« Flâneries 2023 » – # 34 – « Lecture dissimulée »


S’il s’était agi d’un roman érotique, pornographique, sans doute aurait-il fallu en masquer le titre comme je l’ai fait pour ce roman ô combien dangereux : « Les versets sataniques » de Salman Rushdie. Il aurait été impossible, provocateur, suicidaire, de le manipuler dans les transports, sur le guéridon d’un bistrot, à la vue de tous et surtout à celle d’un hypothétique illuminé. C’est une curieuse expérience que celle de la lecture dissimulée, secrète ou encore conspiratrice. Dissimulée pour palier le danger ; secrète mais pas invisible, un rien bravache ; conspiratrice parce qu’émaillée du sentiment d’abonder dans le sens de l’auteur, celui de la liberté de penser et de pensée, de leur libre expression, de la possibilité d’interroger les dogmes les plus établis et de celui de défier la sentence.

1988. Trente-cinq ans déjà que ce livre est paru. Trente-cinq ans qu’il a provoqué des réactions, une violence, des condamnations et menaces de mort irrationnelles. Quelques mois seulement, où l’écrivain a été poignardé une dizaine de fois dans l’état de New York, par un homme âgé de vingt-quatre ans, donc pas né à l’époque de la parution du livre. Ce jeune Américain d’origine libanaise a-t-il seulement lu le livre ? Ou lui a-t-on bourré l’esprit d’idées bonnes à haïr et apprêtées pour tuer pour qu’il commette ce crime salué par les autorités de certains États terroristes.

Traduit en français, certainement très mal puisque le texte d’origine est imprégné de sabir anglo-indien, d’idiomes difficiles à transposer, « Les versets sataniques » ne sont pas accessibles au premier venu, même à un lecteur confirmé. Il faut sans cesse aller vérifier les sources religieuses et historiques, la logique des faits et décortiquer les enjeux personnels de l’auteur pour pouvoir soutenir une lecture intelligible. Cependant, ce qui prédomine, c’est le sentiment de comédie, de farce, de dérision ; on sent l’exploration, l’exploitation de toutes les failles du dogme religieux. Cet humour incisif place un coin, donne du jeu aux croyances aveugles, apporte de l’air à une Tradition qui refuse de se mettre en question même quand les penseurs les plus doctes y apportent des connaissances nouvelles et avérées.
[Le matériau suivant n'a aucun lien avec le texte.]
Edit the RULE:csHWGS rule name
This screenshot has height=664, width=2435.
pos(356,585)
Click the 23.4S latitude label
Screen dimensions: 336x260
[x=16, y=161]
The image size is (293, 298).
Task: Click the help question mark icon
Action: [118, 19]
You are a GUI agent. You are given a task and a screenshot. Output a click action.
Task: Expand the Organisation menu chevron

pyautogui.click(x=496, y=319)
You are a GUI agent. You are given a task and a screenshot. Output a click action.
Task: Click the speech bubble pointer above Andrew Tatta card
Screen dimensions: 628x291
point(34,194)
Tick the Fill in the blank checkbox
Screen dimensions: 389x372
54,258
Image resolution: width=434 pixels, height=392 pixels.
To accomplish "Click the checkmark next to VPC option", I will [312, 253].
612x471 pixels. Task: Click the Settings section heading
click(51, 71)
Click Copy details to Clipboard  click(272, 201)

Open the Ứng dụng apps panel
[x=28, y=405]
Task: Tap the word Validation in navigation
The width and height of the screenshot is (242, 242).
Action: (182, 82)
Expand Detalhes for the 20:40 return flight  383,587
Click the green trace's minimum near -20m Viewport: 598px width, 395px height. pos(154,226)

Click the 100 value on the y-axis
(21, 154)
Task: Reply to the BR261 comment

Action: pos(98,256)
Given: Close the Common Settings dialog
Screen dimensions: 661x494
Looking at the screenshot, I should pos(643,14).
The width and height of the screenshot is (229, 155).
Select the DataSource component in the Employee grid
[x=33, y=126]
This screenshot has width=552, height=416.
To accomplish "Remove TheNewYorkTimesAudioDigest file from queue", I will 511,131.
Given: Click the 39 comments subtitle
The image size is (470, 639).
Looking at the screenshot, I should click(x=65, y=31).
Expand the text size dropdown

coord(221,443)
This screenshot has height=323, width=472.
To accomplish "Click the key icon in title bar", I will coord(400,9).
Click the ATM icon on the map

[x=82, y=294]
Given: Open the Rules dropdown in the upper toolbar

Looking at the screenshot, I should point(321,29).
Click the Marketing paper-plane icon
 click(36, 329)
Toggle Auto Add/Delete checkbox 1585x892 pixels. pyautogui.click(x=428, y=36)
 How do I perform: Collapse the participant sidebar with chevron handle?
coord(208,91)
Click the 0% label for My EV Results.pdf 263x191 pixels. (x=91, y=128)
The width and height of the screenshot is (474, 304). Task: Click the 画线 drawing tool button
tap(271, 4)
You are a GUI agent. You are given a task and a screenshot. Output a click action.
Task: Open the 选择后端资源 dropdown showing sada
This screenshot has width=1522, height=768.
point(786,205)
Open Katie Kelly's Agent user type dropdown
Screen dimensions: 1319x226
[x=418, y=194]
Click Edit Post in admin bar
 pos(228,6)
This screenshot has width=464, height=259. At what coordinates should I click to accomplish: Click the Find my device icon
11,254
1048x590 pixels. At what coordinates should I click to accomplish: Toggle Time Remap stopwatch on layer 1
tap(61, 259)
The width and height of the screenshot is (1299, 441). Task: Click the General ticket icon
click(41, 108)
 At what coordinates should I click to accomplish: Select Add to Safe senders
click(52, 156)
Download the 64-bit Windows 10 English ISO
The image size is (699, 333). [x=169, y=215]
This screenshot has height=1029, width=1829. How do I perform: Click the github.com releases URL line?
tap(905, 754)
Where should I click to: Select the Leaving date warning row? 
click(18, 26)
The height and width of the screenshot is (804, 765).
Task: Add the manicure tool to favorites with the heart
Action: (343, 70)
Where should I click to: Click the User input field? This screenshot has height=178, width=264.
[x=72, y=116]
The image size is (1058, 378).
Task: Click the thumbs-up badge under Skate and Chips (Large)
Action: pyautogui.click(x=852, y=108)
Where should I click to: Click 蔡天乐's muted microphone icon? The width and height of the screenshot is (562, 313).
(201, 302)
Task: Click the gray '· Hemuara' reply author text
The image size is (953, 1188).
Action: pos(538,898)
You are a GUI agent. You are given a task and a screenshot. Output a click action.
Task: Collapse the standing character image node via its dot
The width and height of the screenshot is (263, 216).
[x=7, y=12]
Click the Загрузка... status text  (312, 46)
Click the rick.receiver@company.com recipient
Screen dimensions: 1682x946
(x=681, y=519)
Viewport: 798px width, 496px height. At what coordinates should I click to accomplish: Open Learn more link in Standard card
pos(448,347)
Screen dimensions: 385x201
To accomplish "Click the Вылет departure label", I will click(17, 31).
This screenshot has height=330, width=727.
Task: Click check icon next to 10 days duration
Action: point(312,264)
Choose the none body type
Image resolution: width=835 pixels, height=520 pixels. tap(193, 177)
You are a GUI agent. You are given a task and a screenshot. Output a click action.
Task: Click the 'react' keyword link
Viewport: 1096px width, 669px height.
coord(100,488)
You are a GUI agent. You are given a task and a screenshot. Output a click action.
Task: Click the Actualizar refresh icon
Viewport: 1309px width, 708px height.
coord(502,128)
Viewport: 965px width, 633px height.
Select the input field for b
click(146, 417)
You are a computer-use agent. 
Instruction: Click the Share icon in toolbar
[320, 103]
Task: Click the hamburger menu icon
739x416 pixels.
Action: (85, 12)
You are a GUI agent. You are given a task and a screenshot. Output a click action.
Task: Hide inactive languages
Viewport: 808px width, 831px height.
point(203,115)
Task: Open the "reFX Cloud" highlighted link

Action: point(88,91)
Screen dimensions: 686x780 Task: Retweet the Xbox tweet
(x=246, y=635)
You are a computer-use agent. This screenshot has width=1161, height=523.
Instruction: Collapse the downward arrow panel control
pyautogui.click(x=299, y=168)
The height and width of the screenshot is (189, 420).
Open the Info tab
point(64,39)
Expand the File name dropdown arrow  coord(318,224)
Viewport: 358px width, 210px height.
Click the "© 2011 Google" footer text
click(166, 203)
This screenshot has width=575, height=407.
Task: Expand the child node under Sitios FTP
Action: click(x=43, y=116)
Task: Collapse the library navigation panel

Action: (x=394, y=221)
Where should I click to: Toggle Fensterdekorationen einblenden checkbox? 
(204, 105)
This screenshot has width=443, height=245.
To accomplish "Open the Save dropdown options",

Lire « Les versets sataniques » n’a été agréable ni sur le fonds ni pour la forme. La structure en quinconce du récit, alternant les points de vue narratifs et les voix, rend la lecture pénible, fatigante. Mais une chose est certaine, on y célèbre le droit au doute, on y comprend l’irrationalité de la violence à l’encontre de son auteur, on en déduit la fragilité théologique, spirituelle, des meneurs de foule.